◆ **Problem requirements**:
In this exercise, the entries below are to be transcribed exactly, line by line.

(Stored data entries)
'''

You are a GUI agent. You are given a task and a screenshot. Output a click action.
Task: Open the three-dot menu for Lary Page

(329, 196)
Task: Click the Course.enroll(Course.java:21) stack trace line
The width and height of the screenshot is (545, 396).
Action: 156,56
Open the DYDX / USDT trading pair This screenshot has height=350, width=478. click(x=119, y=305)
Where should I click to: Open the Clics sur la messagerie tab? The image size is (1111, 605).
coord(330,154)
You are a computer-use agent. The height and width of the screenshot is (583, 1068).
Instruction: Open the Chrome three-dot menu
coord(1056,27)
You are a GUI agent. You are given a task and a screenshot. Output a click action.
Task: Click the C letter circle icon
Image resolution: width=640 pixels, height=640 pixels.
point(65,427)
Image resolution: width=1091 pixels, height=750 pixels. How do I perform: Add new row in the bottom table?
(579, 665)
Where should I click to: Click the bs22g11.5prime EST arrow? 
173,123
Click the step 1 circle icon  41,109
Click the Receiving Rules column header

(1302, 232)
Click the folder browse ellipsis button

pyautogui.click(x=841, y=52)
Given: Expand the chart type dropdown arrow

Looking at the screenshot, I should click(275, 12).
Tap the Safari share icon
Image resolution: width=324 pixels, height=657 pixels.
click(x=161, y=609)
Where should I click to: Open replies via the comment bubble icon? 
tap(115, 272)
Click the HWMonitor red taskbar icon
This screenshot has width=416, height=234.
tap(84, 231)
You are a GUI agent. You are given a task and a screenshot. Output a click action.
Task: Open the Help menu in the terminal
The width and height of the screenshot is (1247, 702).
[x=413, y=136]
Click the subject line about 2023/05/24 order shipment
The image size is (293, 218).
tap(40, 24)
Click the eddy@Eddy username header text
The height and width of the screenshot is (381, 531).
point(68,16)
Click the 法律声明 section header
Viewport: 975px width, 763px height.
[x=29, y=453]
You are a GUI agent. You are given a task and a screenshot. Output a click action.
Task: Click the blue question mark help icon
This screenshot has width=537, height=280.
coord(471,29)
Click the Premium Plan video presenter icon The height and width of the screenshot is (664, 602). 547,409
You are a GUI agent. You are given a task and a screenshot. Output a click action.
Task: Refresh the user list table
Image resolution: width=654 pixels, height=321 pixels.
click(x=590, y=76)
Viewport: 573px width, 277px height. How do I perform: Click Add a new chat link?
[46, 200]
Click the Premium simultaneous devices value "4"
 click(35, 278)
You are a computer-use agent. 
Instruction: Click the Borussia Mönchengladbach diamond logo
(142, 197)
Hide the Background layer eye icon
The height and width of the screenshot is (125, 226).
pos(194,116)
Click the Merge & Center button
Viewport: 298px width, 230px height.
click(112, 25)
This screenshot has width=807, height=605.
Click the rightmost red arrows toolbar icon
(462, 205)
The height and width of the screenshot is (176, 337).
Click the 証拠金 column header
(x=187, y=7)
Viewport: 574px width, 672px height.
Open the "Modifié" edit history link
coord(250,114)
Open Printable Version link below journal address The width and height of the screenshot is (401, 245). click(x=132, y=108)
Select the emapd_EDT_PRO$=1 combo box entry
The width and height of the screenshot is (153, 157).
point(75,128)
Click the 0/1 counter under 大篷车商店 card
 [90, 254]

'''

◆ **Your response**:
You are a GUI agent. You are given a task and a screenshot. Output a click action.
Task: Open the three-dot menu for Lary Page

(329, 196)
Task: Click the Course.enroll(Course.java:21) stack trace line
The width and height of the screenshot is (545, 396).
Action: 156,56
Open the DYDX / USDT trading pair This screenshot has height=350, width=478. click(x=119, y=305)
Where should I click to: Open the Clics sur la messagerie tab? The image size is (1111, 605).
coord(330,154)
You are a computer-use agent. The height and width of the screenshot is (583, 1068).
Instruction: Open the Chrome three-dot menu
coord(1056,27)
You are a GUI agent. You are given a task and a screenshot. Output a click action.
Task: Click the C letter circle icon
Image resolution: width=640 pixels, height=640 pixels.
point(65,427)
Image resolution: width=1091 pixels, height=750 pixels. How do I perform: Add new row in the bottom table?
(579, 665)
Where should I click to: Click the bs22g11.5prime EST arrow? 
173,123
Click the step 1 circle icon  41,109
Click the Receiving Rules column header

(1302, 232)
Click the folder browse ellipsis button

pyautogui.click(x=841, y=52)
Given: Expand the chart type dropdown arrow

Looking at the screenshot, I should click(275, 12).
Tap the Safari share icon
Image resolution: width=324 pixels, height=657 pixels.
click(x=161, y=609)
Where should I click to: Open replies via the comment bubble icon? 
tap(115, 272)
Click the HWMonitor red taskbar icon
This screenshot has width=416, height=234.
tap(84, 231)
You are a GUI agent. You are given a task and a screenshot. Output a click action.
Task: Open the Help menu in the terminal
The width and height of the screenshot is (1247, 702).
[x=413, y=136]
Click the subject line about 2023/05/24 order shipment
The image size is (293, 218).
tap(40, 24)
Click the eddy@Eddy username header text
The height and width of the screenshot is (381, 531).
point(68,16)
Click the 法律声明 section header
Viewport: 975px width, 763px height.
[x=29, y=453]
You are a GUI agent. You are given a task and a screenshot. Output a click action.
Task: Click the blue question mark help icon
This screenshot has width=537, height=280.
coord(471,29)
Click the Premium Plan video presenter icon The height and width of the screenshot is (664, 602). 547,409
You are a GUI agent. You are given a task and a screenshot. Output a click action.
Task: Refresh the user list table
Image resolution: width=654 pixels, height=321 pixels.
click(x=590, y=76)
Viewport: 573px width, 277px height. How do I perform: Click Add a new chat link?
[46, 200]
Click the Premium simultaneous devices value "4"
 click(35, 278)
You are a computer-use agent. 
Instruction: Click the Borussia Mönchengladbach diamond logo
(142, 197)
Hide the Background layer eye icon
The height and width of the screenshot is (125, 226).
pos(194,116)
Click the Merge & Center button
Viewport: 298px width, 230px height.
click(112, 25)
This screenshot has width=807, height=605.
Click the rightmost red arrows toolbar icon
(462, 205)
The height and width of the screenshot is (176, 337).
Click the 証拠金 column header
(x=187, y=7)
Viewport: 574px width, 672px height.
Open the "Modifié" edit history link
coord(250,114)
Open Printable Version link below journal address The width and height of the screenshot is (401, 245). click(x=132, y=108)
Select the emapd_EDT_PRO$=1 combo box entry
The width and height of the screenshot is (153, 157).
point(75,128)
Click the 0/1 counter under 大篷车商店 card
 [90, 254]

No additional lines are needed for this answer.